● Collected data
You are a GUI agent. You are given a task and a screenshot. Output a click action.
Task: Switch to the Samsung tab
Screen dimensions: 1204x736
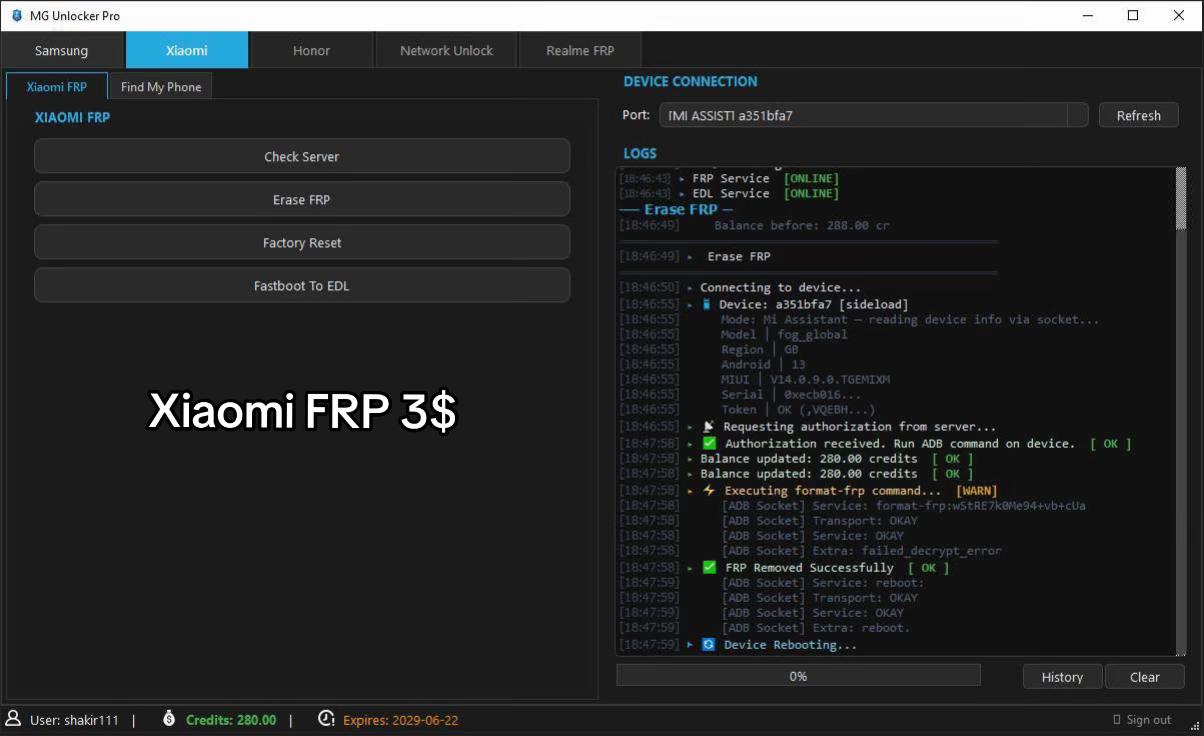[62, 50]
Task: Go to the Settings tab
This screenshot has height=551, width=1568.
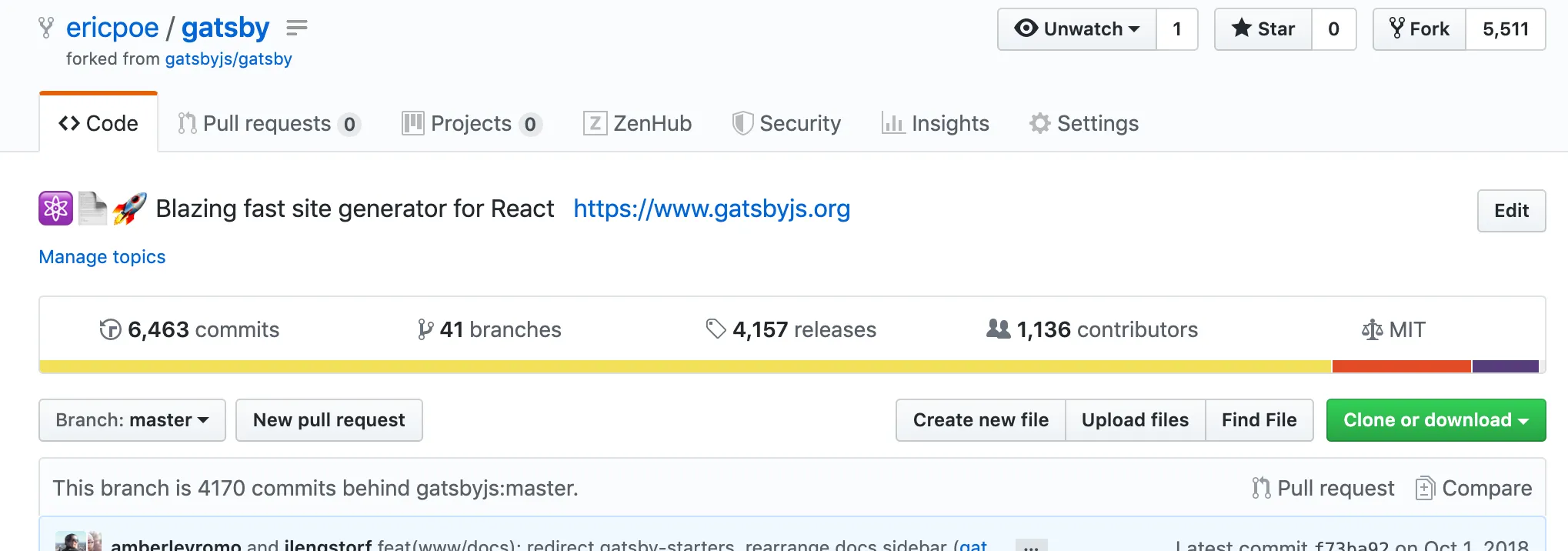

● PROBLEM REQUIREMENTS
Copy out all the entries precisely. No images.

● EXERCISE RESPONSE
You are a GUI agent. You are given a task and a screenshot. Output a click action.
Task: Switch to the Samsung tab
Screen dimensions: 1204x736
[62, 50]
Task: Go to the Settings tab
This screenshot has height=551, width=1568.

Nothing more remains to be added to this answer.